## Study questions
1 - According to the article on raising pheasants in northern Illinois, how old are the young birds when they are moved from the brooder to the outside pens?
2 - Go on with the article about growing pheasants on a small scale, picking up after its last sentence.

## Selected extract

Growing Pheasants on a Small Scale
In northern Illinois (USA), Deb Perry is raising pheasants on a small scale, an uncommon practice but one that is proving profitable. Photo essay by Chris Wright, Senior Editor, The Poultry Site.Ms Perry is a very ambitious woman: she works as a mail carrier, operates a dog kennel and has begun to raise pheasants on a small scale. It is difficult to know how she does all this with only 24 hours in a day but she does it all very well.
Now in her second year as a pheasant grower at Winnwest Pheasant Farm, she has done quite well. This year, the farm will produce about 1,700 pheasants. These pheasants, as most of those produced in the United States, are sold to hunting clubs for use particularly in the autumn. The pheasants are sold before they are 20 weeks old.
Ms Perry buys baby pheasants which are placed in the brooder (a small barn with an infrared brooder) until they are six weeks old, when they are transferred to outside pens.
The ample outdoor pens are covered with mesh vinyl, which allow the birds to run and fly. Each pen has small stalls for protection from the elements, automatic waterers and feeders. An electric fence runs around the bottom of the pens, to keep out predators.

## Record excerpts
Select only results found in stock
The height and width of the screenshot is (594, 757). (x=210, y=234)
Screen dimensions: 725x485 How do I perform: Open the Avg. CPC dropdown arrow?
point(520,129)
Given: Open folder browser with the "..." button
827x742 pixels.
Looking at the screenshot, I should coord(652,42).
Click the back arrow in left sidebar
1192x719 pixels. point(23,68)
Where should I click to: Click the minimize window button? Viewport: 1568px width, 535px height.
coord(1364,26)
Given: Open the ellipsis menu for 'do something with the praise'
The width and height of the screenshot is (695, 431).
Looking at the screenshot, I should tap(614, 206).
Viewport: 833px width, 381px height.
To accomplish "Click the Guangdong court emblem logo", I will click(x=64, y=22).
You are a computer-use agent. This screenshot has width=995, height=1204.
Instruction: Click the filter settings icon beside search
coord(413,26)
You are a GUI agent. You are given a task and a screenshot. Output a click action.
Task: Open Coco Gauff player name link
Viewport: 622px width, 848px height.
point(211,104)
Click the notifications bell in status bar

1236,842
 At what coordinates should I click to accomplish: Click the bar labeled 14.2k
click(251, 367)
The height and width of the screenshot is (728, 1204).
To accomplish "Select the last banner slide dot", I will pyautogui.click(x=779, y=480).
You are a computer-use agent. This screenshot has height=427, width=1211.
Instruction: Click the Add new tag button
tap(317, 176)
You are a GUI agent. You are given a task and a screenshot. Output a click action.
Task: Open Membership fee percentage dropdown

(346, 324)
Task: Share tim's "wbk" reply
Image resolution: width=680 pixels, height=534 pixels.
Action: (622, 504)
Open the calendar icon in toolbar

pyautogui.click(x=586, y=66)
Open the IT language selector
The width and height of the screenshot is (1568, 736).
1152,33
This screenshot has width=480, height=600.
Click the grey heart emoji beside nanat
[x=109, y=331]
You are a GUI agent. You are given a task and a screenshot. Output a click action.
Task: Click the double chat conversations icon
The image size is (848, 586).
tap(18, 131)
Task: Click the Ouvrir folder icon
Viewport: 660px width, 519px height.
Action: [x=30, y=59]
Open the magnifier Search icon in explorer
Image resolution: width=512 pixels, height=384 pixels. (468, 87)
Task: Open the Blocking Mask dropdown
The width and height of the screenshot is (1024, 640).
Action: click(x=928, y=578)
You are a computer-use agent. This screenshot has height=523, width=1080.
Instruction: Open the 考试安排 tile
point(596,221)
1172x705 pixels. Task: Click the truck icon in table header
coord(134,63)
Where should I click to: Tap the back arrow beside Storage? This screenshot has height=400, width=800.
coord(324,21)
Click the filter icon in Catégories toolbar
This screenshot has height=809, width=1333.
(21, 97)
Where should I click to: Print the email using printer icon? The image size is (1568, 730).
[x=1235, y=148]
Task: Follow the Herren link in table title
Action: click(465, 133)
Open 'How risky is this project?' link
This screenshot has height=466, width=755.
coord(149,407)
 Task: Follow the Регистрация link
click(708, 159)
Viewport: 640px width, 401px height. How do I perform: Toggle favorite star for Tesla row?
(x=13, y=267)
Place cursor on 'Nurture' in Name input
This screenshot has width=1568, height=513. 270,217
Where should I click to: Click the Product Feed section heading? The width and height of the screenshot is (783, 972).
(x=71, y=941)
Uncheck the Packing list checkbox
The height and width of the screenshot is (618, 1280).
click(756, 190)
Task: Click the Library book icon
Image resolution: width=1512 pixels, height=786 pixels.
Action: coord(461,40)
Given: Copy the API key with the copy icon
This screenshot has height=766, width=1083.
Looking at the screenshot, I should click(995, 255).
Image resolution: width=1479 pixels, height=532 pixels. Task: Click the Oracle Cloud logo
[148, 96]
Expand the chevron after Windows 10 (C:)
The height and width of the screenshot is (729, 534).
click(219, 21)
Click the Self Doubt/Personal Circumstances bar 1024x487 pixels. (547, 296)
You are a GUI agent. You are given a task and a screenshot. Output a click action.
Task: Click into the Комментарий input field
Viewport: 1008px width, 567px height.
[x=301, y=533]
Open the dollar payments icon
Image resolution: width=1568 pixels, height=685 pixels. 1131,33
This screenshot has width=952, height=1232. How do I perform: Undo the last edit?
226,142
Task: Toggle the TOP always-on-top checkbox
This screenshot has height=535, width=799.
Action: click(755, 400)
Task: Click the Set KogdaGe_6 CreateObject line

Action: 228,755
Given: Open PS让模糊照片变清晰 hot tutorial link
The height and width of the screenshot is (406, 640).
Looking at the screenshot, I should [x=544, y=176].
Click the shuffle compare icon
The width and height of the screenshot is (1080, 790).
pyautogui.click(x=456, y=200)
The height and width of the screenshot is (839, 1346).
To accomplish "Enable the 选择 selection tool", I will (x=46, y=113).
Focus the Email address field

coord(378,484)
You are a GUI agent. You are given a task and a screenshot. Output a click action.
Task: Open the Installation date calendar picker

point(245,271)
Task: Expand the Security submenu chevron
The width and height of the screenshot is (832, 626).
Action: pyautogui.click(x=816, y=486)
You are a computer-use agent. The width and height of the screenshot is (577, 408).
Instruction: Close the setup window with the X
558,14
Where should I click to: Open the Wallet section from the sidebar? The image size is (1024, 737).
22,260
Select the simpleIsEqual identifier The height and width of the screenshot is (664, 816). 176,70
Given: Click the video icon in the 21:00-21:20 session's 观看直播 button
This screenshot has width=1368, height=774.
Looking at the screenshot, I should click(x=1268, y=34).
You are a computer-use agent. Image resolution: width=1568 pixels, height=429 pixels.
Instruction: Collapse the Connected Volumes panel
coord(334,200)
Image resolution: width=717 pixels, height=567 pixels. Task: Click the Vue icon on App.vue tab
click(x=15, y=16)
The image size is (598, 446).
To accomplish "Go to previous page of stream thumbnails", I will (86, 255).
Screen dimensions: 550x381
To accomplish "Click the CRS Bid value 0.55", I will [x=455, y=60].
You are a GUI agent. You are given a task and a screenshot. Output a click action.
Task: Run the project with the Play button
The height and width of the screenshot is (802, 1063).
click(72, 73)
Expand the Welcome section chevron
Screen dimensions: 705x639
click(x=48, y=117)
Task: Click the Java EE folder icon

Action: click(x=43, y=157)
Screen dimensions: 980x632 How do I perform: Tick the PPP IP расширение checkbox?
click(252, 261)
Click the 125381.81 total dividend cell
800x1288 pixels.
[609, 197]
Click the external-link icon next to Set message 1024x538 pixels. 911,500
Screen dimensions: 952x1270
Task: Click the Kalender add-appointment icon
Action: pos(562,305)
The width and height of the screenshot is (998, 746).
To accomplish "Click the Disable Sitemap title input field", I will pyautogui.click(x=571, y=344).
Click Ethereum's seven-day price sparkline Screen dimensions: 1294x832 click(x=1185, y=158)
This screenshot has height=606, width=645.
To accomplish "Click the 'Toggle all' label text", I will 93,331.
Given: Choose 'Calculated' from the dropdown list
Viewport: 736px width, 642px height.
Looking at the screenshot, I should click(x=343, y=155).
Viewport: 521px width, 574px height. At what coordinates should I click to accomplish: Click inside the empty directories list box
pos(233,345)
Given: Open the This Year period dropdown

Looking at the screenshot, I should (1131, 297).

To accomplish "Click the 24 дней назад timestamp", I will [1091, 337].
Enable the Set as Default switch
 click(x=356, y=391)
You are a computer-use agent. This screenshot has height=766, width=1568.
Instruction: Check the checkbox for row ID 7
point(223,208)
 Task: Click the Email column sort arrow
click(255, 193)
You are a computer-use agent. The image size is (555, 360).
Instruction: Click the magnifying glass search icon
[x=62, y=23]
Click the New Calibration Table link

## Task answers
1 - Six weeks old.

2 -
Each pen has enough vegetation for the pheasants to learn to hide. Perry uses specific types of vegetation - large plants like sunflowers and ambrosia.
Each pen holds between 350 and 400 pheasants. The birds have "peepers", a type of plastic blinder which prevents the birds from seeing straight ahead. Pheasants tend to be very aggressive and without the peepers they will attack each other. Without the peepers the density of the pens would have to be reduced by half.
Ms Perry purchases bagged food formulated for pheasants, which includes coccidiostats. The feed is withdrawn two weeks prior to selling the birds. Fifty pounds of food are used per day, just in the brooder, so the feed costs are significant.
Also on The Poultry Site:
Diseases of Farmyard Poultry. Part 3 - Control of Coccidiosis
Ms Perry obtains the pheasant chicks from McFarlane Pheasants, Inc., the largest producer of commercial pheasants in the US, hatching three million birds per year. The McFarlane operation is in southern Wisconsin, not far from Winnwest.
As for marketing the pheasants, Ms Perry uses a modern method: craigslist. It is a free, very popular "sales bulletin", where items are usually sold at a discount.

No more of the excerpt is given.